Julia Program

Please read the Command Program section in Manual page first.

Pipelines are built with multiple Programs. Program is the abstract type contains CmdProgram and JuliaProgram.

Differences between CmdProgram and JuliaProgram

JuliaProgram and CmdProgram are generally the same and remain most compatibility, except for the differences:

Diffcp :: CmdProgramjp :: JuliaProgram
Unique Fieldcp has a command template: cp.cmd::AbstractCmdjp has a main Julia code: jp.main that can be defined using quote .. end .
Method to RunReplace keywords in cp.cmd with values in user defined inputs and outputs}If main is a Expr, the variables mentioned in inputs and outputs will be replaced to the inputs["VAR"] format, and then a Julia function returning outputs::Dict{String} is created and called. If main isa Function, it just invokes jp.main(inputs::Dict{String}, outputs::Dict).
Returned Outputsoutputs provided in run(...) does not changeoutputs will only be overwritten by the returned value of jp.main when the returned value is a Dict and passes p.validate_outputs.
Dry RunReturn (replaced_cmd::AbstractCmd, run_id_file::String)Return (fake_outputs::Dict{String}, run_id_file::String)

Structure

JuliaProgram can be built with this method:

JuliaProgram <: Program

JuliaProgram(;
    name::String                            = "Julia Program",
    id_file::String                         = "",
    info_before::String                     = "auto",
    info_after::String                      = "auto",
    cmd_dependencies::Vector{CmdDependency} = Vector{CmdDependency}(),
    inputs                                  = Vector{String}(),
    validate_inputs::Expr                   = do_nothing,  # vars of inputs
    infer_outputs::Expr                     = do_nothing,  # vars of inputs
    prerequisites::Expr                     = do_nothing,  # vars of inputs and outputs
    main::Expr                              = do_nothing,  # vars of inputs and outputs
    outputs                                 = Vector{String}(),
    validate_outputs::Expr                  = do_nothing,  # vars of outputs
    wrap_up::Expr                           = do_nothing   # vars of inputs and outputs
) -> JuliaProgram

Run

To run a JuliaProgram, the methods are the same as CmdProgram:

success, outputs = run(
    p::Program;
    program_kwargs...,
    dir::AbstractString="",
    check_dependencies::Bool=true,
    skip_when_done::Bool=true,
    touch_run_id_file::Bool=true,
    verbose=true,
    retry::Int=0,
    dry_run::Bool=false,
    stdout=nothing,
    stderr=nothing,
    stdlog=nothing,
    append::Bool=false
) -> (success::Bool, outputs::Dict{String})
  • program_kwargs... include elements in p.inputs and p.outputs
  • Other keyword arguments are related to run. Details can be found at run.
Thread safety

Redirecting and directory change in Julia are not thread safe, so unexpected redirection and directory change might be happen if you are running programs in different Tasks or multi-thread mode.

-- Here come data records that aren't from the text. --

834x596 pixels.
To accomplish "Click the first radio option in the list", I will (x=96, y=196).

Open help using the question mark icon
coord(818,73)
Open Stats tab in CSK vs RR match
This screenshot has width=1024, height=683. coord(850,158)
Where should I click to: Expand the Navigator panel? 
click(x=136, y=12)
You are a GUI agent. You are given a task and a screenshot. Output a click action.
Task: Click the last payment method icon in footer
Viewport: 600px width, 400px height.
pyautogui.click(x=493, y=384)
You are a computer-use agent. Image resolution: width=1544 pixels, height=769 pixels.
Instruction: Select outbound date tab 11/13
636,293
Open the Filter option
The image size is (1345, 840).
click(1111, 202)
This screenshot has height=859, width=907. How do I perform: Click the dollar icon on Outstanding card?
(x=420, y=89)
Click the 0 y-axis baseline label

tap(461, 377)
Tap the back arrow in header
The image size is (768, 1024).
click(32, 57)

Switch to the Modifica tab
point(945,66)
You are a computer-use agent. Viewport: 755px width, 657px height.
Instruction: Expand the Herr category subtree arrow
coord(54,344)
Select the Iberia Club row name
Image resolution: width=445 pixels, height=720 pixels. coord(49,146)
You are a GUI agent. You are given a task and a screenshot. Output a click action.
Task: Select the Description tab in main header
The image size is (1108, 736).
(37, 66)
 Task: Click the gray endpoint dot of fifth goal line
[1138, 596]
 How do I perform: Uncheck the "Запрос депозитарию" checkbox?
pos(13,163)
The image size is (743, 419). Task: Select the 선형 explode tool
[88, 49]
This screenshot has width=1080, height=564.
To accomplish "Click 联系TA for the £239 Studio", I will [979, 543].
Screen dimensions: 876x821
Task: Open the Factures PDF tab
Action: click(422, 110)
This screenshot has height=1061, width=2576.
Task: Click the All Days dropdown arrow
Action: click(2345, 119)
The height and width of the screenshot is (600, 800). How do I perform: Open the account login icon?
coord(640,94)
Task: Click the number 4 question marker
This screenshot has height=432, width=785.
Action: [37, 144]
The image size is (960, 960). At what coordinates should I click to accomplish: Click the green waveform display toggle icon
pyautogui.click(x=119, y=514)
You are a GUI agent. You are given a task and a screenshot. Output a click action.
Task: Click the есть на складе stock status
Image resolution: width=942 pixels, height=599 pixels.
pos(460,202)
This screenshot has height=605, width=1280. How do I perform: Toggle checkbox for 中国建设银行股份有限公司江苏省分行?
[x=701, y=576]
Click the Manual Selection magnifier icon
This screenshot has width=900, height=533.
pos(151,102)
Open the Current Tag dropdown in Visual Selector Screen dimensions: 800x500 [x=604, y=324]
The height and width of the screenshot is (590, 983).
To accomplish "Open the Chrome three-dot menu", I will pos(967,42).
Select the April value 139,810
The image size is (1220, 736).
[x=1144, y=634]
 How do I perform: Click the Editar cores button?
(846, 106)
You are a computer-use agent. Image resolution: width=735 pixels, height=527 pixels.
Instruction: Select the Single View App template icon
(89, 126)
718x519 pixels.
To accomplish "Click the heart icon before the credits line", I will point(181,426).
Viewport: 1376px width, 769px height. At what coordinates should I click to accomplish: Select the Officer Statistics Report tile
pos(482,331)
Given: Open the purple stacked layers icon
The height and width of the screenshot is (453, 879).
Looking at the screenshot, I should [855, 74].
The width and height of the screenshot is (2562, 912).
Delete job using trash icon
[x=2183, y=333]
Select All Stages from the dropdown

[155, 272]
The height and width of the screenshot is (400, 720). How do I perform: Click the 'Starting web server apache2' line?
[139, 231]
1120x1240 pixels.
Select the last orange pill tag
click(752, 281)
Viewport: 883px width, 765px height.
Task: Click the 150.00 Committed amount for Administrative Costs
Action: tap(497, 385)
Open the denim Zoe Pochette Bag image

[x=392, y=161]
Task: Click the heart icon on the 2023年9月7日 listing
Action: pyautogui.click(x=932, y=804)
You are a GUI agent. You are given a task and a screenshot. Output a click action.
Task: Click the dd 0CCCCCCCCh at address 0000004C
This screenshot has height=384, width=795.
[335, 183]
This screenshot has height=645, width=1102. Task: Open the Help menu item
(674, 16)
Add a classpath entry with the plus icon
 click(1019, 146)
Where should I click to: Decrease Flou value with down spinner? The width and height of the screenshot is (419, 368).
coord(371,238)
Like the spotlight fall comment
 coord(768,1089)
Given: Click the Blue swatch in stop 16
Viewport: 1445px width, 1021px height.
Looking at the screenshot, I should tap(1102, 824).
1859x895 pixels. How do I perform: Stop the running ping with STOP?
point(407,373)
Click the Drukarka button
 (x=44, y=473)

Compatibility with JobSchedulers.jl

Pipelines.jl is fully compatible with JobSchedulers.jl which is a Julia-based job scheduler and workload manager inspired by Slurm and PBS.

run(::Program, ...) can be replaced by Job(::Program, ...). The latter creates a Job, and you can submit the job to queue by using submit!(::Job). See example below.

Example

using Pipelines

p = JuliaProgram(
    id_file = "id_file",
    inputs = ["a",
              "b" => Int],
    outputs = "c" => "<a>.<b>",
    main = quote
        println("inputs are ", a, " and ", b)
        println("You can also use info in outputs: ", outputs["c"])
        println("The returned value will be assigned to a new outputs")
        println("It is ok to use inputs and outputs directly:")
        @show inputs
        @show outputs
        c = b^2
    end)

# running the program using `run`: keyword arguments include keys of inputs and outputs
success, new_out = run(p; a = `in1`, b = 2, c = "out", touch_run_id_file = false)

# an old way to `run` program: need to create inputs and outputs first.
inputs = Dict("a" => `in1`, "b" => 2)
outputs = "c" => "out"
success, new_out = run(p, inputs, outputs; touch_run_id_file = false)

# for CmdProgram, outputs are inferred before running the main command, however,
# for JuliaProgram, outputs will change to the returned value of main function, if the returned value is a Dict and pass `p.validate_outputs`
@assert new_out != outputs

Compatibility with JobSchedulers.jl

using JobSchedulers

scheduler_start()  # start job scheduler

job = Job(p, a=`in1`, b=2, out="any", touch_run_id_file=false)

submit!(job)  # submit job to queue

result(job)  # get the returned result